'John Smith'. Photo: Oslo Police
"We have have received information through Interpol identifying the man as a Czech citizen," Øyvind Torgersen told VG newspaper.
'John Smith' speaks fluent Czech and excellent English, as well as Polish, Slovak and Russian, and was found unconscious in a snowdrift in an industrial area of Oslo on December 15th.
When he awoke from a two-day coma, he had lost all memory of his identity and nationality.
On Wednesday afternoon, the man expressed his happiness at being identified.
"I had feared it would take a long time to figure out who I was, but it has taken only two days. It's absolutely fantastic," he told VG newspaper.
The tall, young amnesiac was found helpless in the snow near a carwash. How he got there, and from where, "Smith" claims to have no idea.
"What apparently has happened is that I was robbed, I was for sure sexually assaulted, and then I was thrown onto a street in Oslo," he told AFP on Wednesday.
"What might have happened is that they took advantage of the fact that Europe has open borders — this amazing European invention — and that they basically used Oslo as a garbage place to dump me," he said, without knowing who "they" are.
Police refused to comment on the more personal aspects of his testimony, but the violent and sexual crime unit has been put in charge of the investigation.

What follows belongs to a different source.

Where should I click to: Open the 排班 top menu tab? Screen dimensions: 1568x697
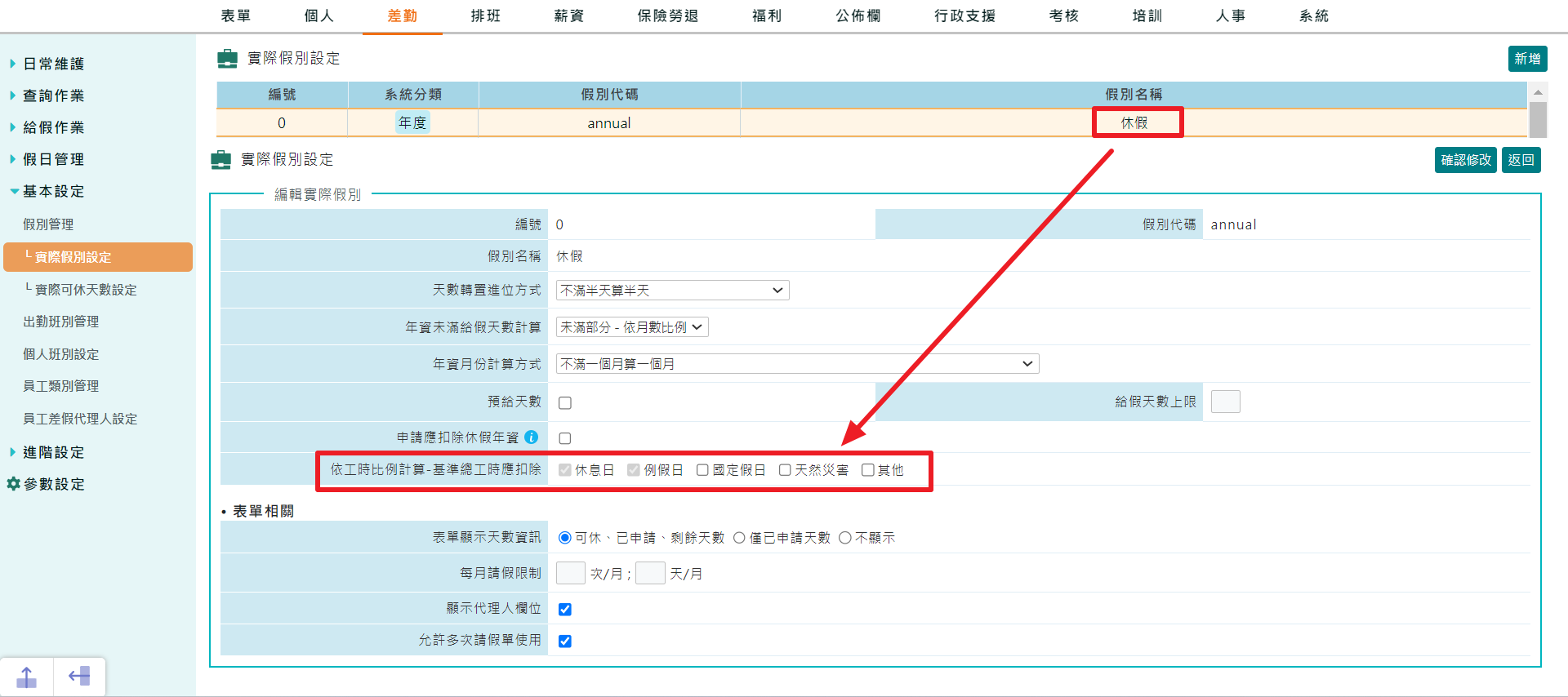485,16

"Maybe I was too trustful. Maybe I let some people too close to me and they had some fun with me," said "Smith".
Aged about 20, "John Smith" was in a very weak condition and poorly dressed for the severe Norwegian winter when discovered in December.
"I was already blue in face," he said. "If nobody saw me, I would definitely have been dead by the morning, most probably much, much sooner."

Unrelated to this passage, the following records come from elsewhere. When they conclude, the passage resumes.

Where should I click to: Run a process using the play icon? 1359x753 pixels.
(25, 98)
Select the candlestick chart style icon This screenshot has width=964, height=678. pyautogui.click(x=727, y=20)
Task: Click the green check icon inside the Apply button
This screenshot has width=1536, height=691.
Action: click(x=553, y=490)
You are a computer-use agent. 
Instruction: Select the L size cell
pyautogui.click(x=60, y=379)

"I had on my wrists very big, very bloody traces of plastic strips that they use to tie up cables … It was so tight that even now you can still see spots on my wrists," he said.

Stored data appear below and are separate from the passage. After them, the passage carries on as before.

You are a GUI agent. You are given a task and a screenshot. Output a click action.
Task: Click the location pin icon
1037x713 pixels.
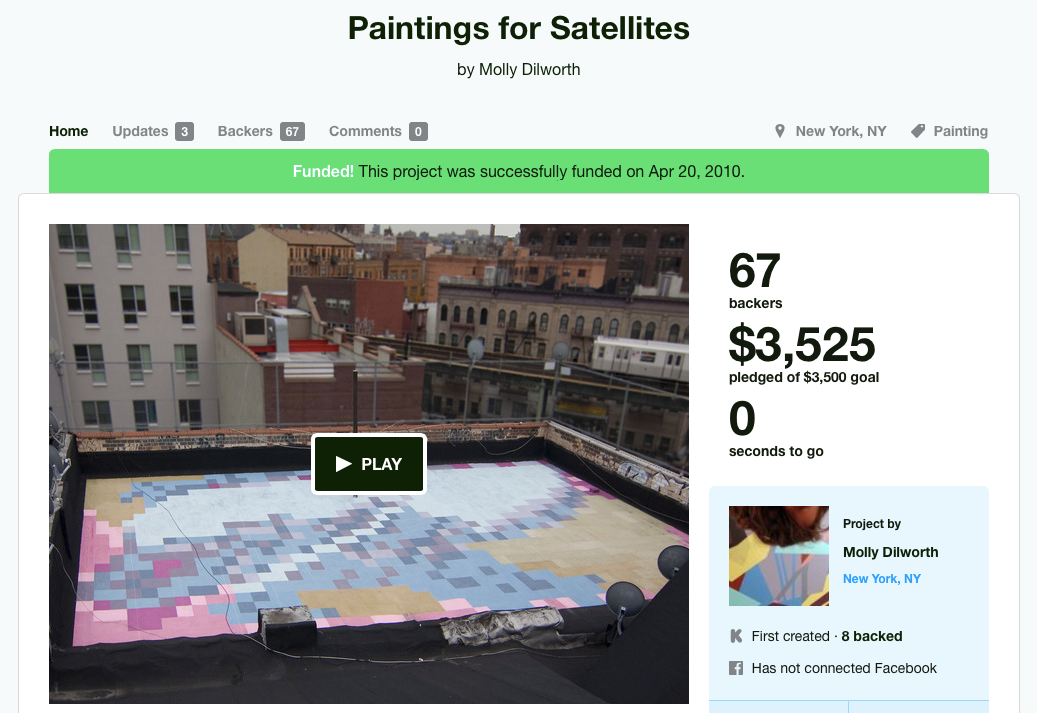(780, 131)
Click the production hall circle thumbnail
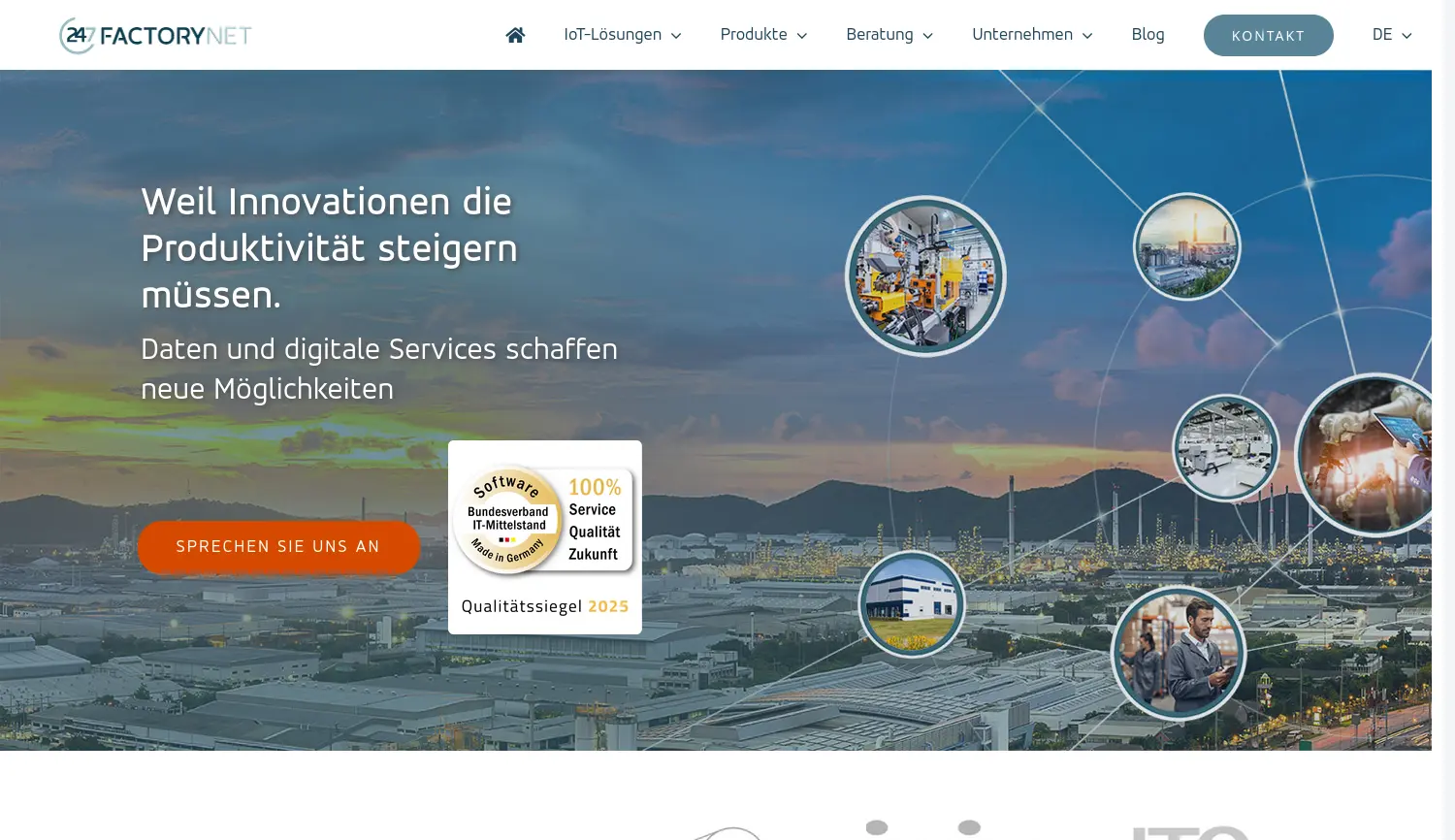This screenshot has height=840, width=1455. 1225,448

Police initially turned to international police organization Interpol and more than a dozen nations to compare fingerprints and DNA with their databases to unravel the mystery, but in vain.
No closer to a solution, law enforcers took the extra step of releasing the man's photo to the public, in the hope of finding new clues.
While 'John Smith' remembers nothing about himself, he is sure of one thing: he is a stranger in Norway.
"I don't think I've ever been here before in this country," he said.